3. Rimanere nella verità e operare nella verità è il problema essenziale per gli apostoli e per i discepoli di Cristo, sia dei primi tempi come di tutte le nuove generazioni della Chiesa nei secoli. Da questo punto di vista l’annuncio dello Spirito di verità ha un’importanza chiave. Gesù dice nel Cenacolo: “Molte cose ho ancora da dirvi, ma per il momento (ancora) non siete capaci di portarne il peso” (Gv 16, 12). Veramente la missione messianica di Gesù durò poco, troppo poco per svelare ai discepoli tutti i contenuti della Rivelazione. E non solo fu breve il tempo a disposizione, ma risultarono anche limitate la preparazione e l’intelligenza degli ascoltatori. Più volte è detto che gli apostoli stessi “si stupivano dentro di loro” (cf.
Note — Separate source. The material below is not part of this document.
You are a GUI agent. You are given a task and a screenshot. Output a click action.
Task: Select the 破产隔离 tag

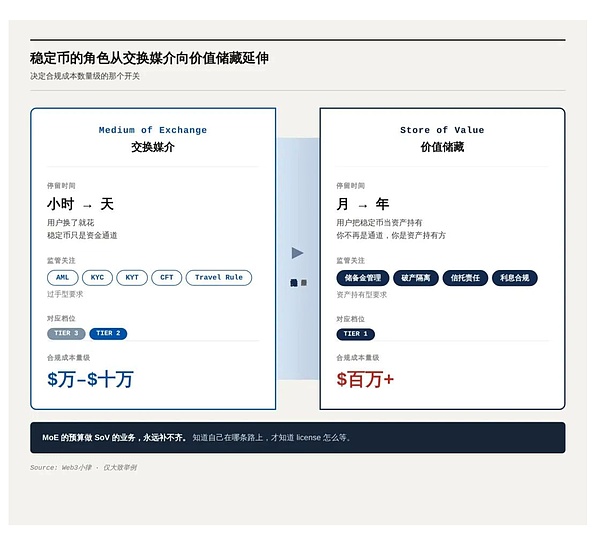415,278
Mc 6, 52), e “non capivano” (cf. es gr Mc 8, 21), oppure capivano in modo distorto le parole e le opere di Cristo (cf. es gr Mt 16, 6-11).
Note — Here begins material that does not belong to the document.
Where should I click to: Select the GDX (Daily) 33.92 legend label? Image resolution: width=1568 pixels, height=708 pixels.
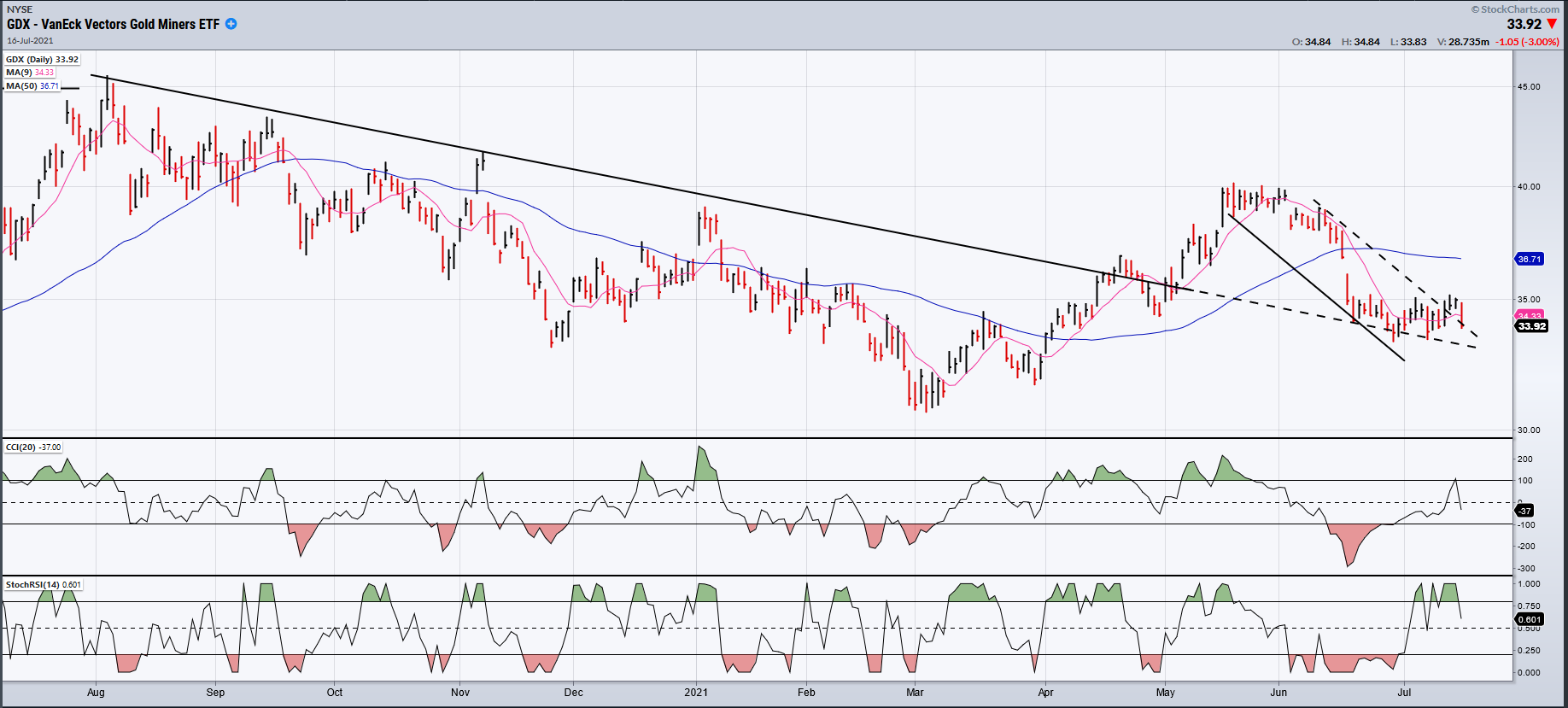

Così si spiegano in tutta la pienezza del loro significato le parole del Maestro: “Quando . . . verrà lo Spirito di verità, egli vi guiderà alla verità tutta intera” (Gv 16, 13).

4. La prima conferma di questa promessa di Gesù si avrà nella Pentecoste e nei giorni successivi, come attestano gli Atti degli Apostoli. Ma la promessa non riguarda soltanto gli apostoli e gli immediati loro compagni nell’evangelizzazione, ma anche le future generazioni di discepoli e di confessori di Cristo. Il Vangelo infatti è destinato a tutte le nazioni e alle generazioni sempre nuove, che si svilupperanno nel contesto delle diverse culture e del molteplice progresso della civiltà umana. Con lo sguardo su tutto il raggio della storia Gesù dice: “Lo Spirito di verità che procede dal Padre, egli mi renderà testimonianza”. “Renderà testimonianza”, ossia mostrerà il vero senso del Vangelo all’interno della Chiesa, perché essa lo annunci in modo autentico al mondo intero. Sempre e in ogni luogo, pur nell’interminabile vicenda delle cose che mutano sviluppandosi nella vita della umanità, lo “Spirito di verità” guiderà la Chiesa “alla verità tutta intera” (Gv 16, 13).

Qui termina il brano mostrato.